The outlook for the industry is, I think, good on the product and revenue side. Demand has strengthened as 2010 has progressed, exports are growing and will likely grow more due to the weak US dollar, and the economy is improving both here and for most of our major export markets. The cost side, though, is ugly indeed. Costs are up by $25 to $30 per head since August, and futures markets say they will remain above $75 for most of next year. And there appears little help in sight. The renewable fuels standard will continue to grow through 2015 and the corn lobby is currently trying to get part of the standard originally set aside for cellulosic ethanol assigned to corn-based ethanol. Yields are still increasing, but even the minor shortfall of this year’s crop has driven corn prices well above $5 per bushel and soybean meal to nearly $350 per ton.

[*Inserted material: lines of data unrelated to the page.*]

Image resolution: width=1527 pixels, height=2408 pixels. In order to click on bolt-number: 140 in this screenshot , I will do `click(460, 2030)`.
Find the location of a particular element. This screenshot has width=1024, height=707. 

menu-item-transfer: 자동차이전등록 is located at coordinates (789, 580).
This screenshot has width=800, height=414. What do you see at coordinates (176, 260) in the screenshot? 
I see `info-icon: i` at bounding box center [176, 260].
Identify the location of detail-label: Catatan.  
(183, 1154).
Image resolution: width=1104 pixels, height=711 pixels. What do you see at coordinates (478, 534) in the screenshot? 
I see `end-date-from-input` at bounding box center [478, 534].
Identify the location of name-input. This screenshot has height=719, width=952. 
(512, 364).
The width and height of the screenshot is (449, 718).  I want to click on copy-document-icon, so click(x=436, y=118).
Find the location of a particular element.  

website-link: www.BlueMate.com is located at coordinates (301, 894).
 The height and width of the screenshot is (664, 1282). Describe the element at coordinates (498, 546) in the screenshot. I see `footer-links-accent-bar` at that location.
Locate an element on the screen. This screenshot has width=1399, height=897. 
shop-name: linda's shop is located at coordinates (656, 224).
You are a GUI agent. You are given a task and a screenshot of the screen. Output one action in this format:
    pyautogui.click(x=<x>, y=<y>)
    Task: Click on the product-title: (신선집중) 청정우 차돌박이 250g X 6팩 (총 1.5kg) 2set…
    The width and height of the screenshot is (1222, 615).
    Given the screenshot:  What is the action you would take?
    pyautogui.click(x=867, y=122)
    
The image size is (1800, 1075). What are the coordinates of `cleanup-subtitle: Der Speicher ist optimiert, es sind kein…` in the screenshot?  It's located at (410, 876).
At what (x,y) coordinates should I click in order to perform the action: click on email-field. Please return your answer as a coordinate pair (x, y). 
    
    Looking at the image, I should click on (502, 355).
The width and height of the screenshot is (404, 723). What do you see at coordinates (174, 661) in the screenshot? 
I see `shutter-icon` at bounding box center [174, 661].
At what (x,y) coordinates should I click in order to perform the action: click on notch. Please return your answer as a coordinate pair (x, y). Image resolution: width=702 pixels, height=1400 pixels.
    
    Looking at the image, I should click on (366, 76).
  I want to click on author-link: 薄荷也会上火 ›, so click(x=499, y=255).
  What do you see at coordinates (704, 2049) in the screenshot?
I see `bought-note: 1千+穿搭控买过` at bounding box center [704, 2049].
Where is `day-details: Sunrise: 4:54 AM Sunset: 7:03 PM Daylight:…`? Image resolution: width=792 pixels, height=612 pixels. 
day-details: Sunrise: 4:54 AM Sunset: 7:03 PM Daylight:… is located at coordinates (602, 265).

2. What are some of the best ways to mitigate market risk?

There is really nothing new under the sun here. The best way to mitigate market risk is to avoid it. That is what contract growers do – they let someone else take the market risk, and they perform the relatively risk-free functions of providing buildings, labor, utilities, and manure management. But avoiding risk means avoiding profits as well. That’s the reason contract growers don’t make as much, on average, as the owners of the pigs.

So the answer is to mitigate or manage risk by using contracts with packers and feed suppliers of futures and options for corn, soybean meal, wheat (if you feed it), and hogs. Those tools are the strategies that have not changed, but their availability has. Electronic markets now allow producers to manage risk 23 hours per day. Modern communications allow us to monitor those positions far more closely than ever before. But the strategies of hedging, locking in margins, and putting ceilings on costs and floors on prices are still the same.

3. Has there been any long-term economic damage resulting from the H1N1 pandemic?

Not really. The domestic impacts were pretty short-lived in spite of the press’s irresponsible use of “swine flu.” The impacts in Mexico, where fear of pork was much more pronounced and long-lasting, healed relatively quickly as well. The only impact that was longer in nature was the politically driven bans on imports, primarily by Russia and China. I think even that is now over.

4. What is the one piece of critical data that you look at every day – if you only can look at one?

The number of hogs slaughtered. It is the most useful short-term piece of data that I know of.

5. Looking back over the past 20 years, what has surprised or shocked you the most about the swine industry?

I have been surprised by the resiliency of the industry. Since 1990, we have had some VERY BAD years from a financial standpoint, as well as all of the challenges over industry structure, ownership, environmental issues, labor, etc. I thought some of those were big enough to cause some major damage, but producers have adapted and we continue to raise record or near-record numbers of hogs every year. Pretty remarkable when you consider the size of some of those hurdles.